Eduardo Galvão: A gente pode falar aqui da polarização. Essa polarização é extremada, né? É importante que se diga isso, porque polarização e democracia é algo natural, né? O problema é radicalização dessa polarização. Então, um dos aprendizados é como essa polarização pode destruir famílias, destruir relacionamentos, né? Colocar a nossa democracia em risco e trazer grandes danos ao nosso patrimônio, não só histórico, mas também da nossa cultura. Então, eu vejo esses como alguns dos grandes aprendizados. Mas outros também principalmente, relacionados às mídias e às redes sociais. Nós podemos testemunhar, como que a desinformação, a informação equivocada, fake news, podem gerar ódio, desencadear eventos trágicos, agressões, até mesmo homicídios. Então é muito importante esse aprendizado de qual é o papel e qual a responsabilidade dessas plataformas, na veiculação de notícias notadamente fake news.
(José Carlos – Rádio Nacional) Professor, na sua opinião, o que deve ser feito para que atos como de oito de janeiro não voltem a acontecer?

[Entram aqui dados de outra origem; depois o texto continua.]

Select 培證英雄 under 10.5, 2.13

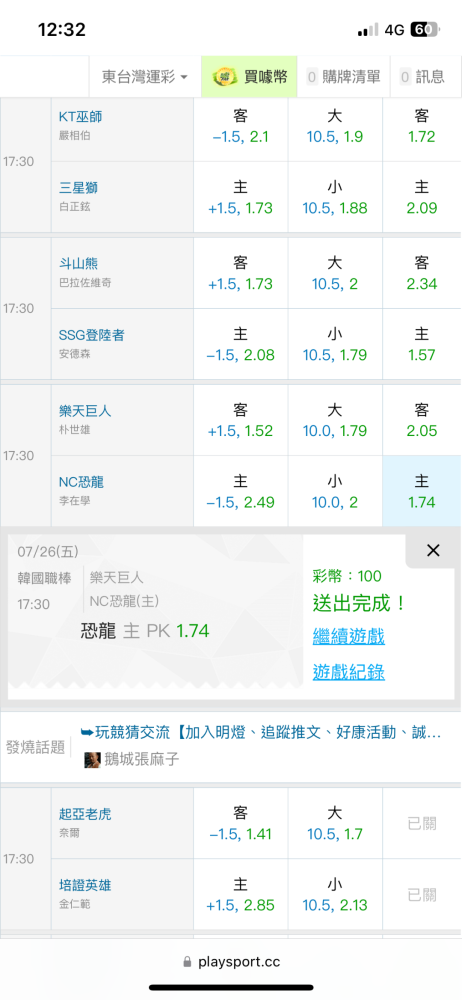tap(335, 894)
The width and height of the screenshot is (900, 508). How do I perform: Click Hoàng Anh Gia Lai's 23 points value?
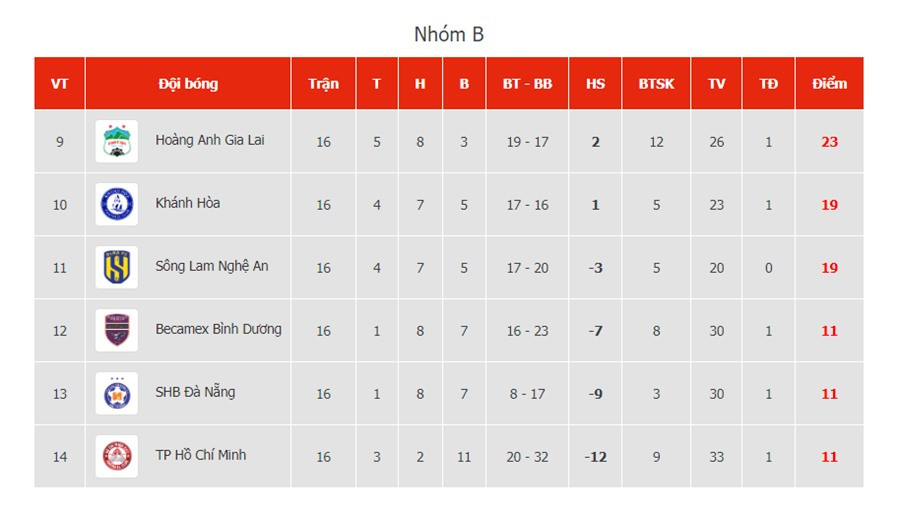829,142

Eduardo Galvão: Houve esse reforço institucional, na aprovação dessas leis que eu mencionei. Houve ainda um reforço na segurança dos prédios públicos dos Três Poderes, principalmente no Supremo Tribunal Federal, onde houve a maior depredação. Mas acredito que ainda há um grande processo pela frente. Um processo de amadurecimento da nossa participação política, isso eu falo de todos os cidadãos, e um amadurecimento sobre como a nossa democracia é importante e como ela é frágil. Instituição democracia é algo que a gente precisa cuidar dia a dia. Acredito que essa proximidade de uma tentativa de golpe de estado trouxe à memória dos brasileiros mais novos, que não viveram o período da ditadura militar, trouxe essa percepção de como é vulnerável a nossa democracia e como nós precisamos atuar como cidadãos, aumentando a nossa participação cívica, aumentando o nosso diálogo – isso eu falo em relação a cidadãos, em relação a políticos, em relação a partidos também, para que a gente possa conviver numa sociedade plural, numa democracia, em que há diversidade. Essa diversidade não só é natural, como é desejável, mas que a gente possa aprender a conviver de maneira pacífica, respeitando as diferentes visões de mundo e as diferentes formas de pensar.

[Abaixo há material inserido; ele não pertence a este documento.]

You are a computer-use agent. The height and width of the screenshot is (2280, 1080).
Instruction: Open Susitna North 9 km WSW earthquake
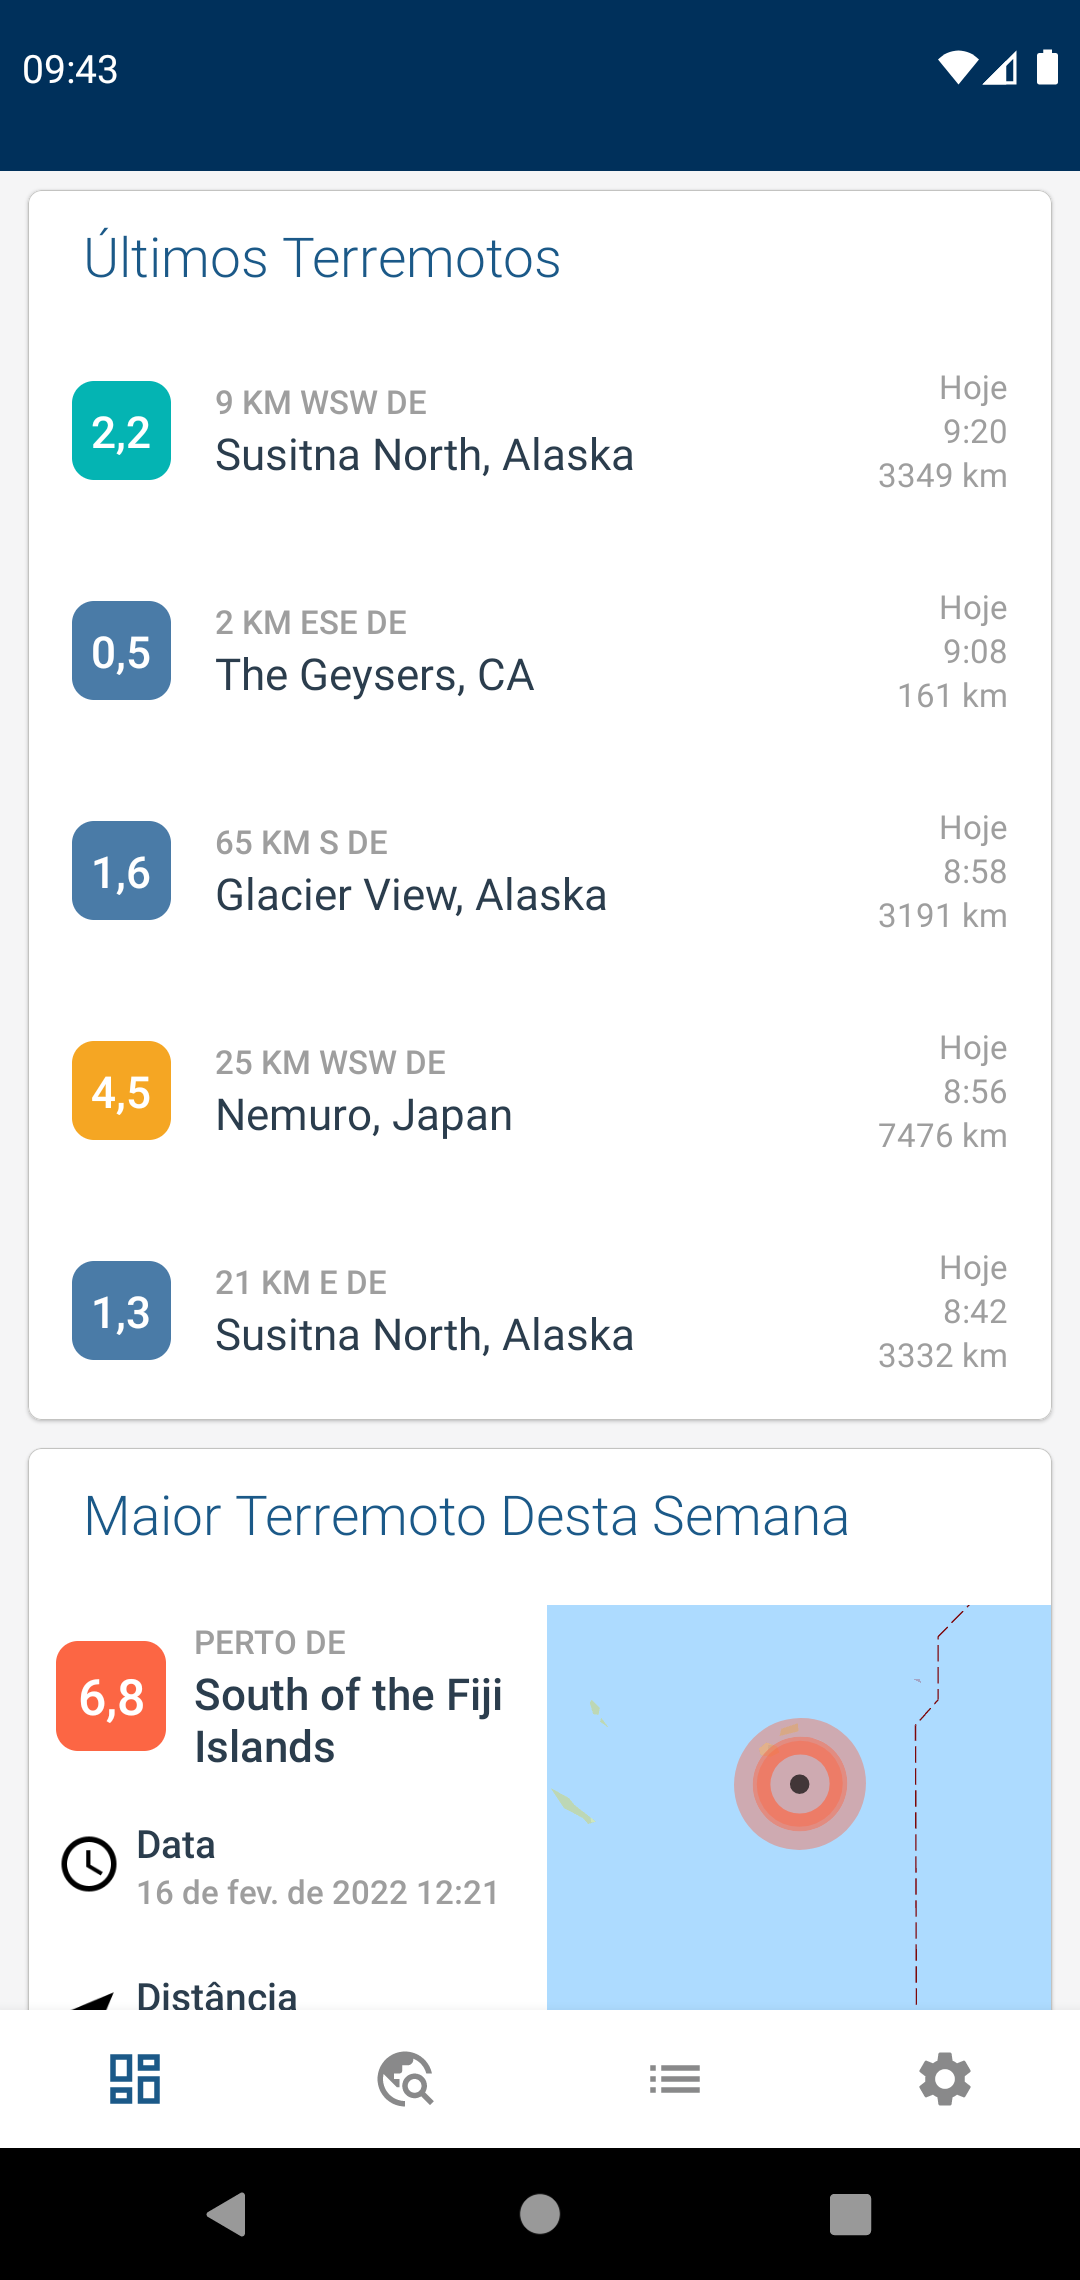coord(540,431)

(José Carlos – Radio Nacional) E de que forma o senhor acha que o ensino brasileiro deve tratar do assunto nas escolas?
Eduardo Galvão: Essa questão é bastante sensível, porque há uma diferença de narrativa, uma diferença de compreensões sobre o que aconteceu no oito de janeiro. Há uma boa parcela da população que acredita que, de fato, houve depredação dos prédios públicos, houve um atentado à democracia e houve o risco de um golpe de estado. Há outra parcela, também considerável da população, que não acredita na ideia de uma tentativa de golpe de estado, que acredita que houve, sim, depredação dos prédios públicos, mas que isso deveria ser considerada apenas como uma baderna. Não acreditam que, de fato, tenha havido um atentado à democracia e um risco de golpe de estado. Então, o próprio setor educacional e os historiadores, ainda também se dividem em relação a como essa história é contada. Justamente porque, como eu te falei, há uma divisão muito clara no Brasil das percepções sobre os atos de oito de janeiro do ano passado. Então, acredito que ainda há um trabalho longo ainda para ser feito e instituído pelos historiadores de como essa história será contada e de qual narrativa será de fato adotada pelo ensino.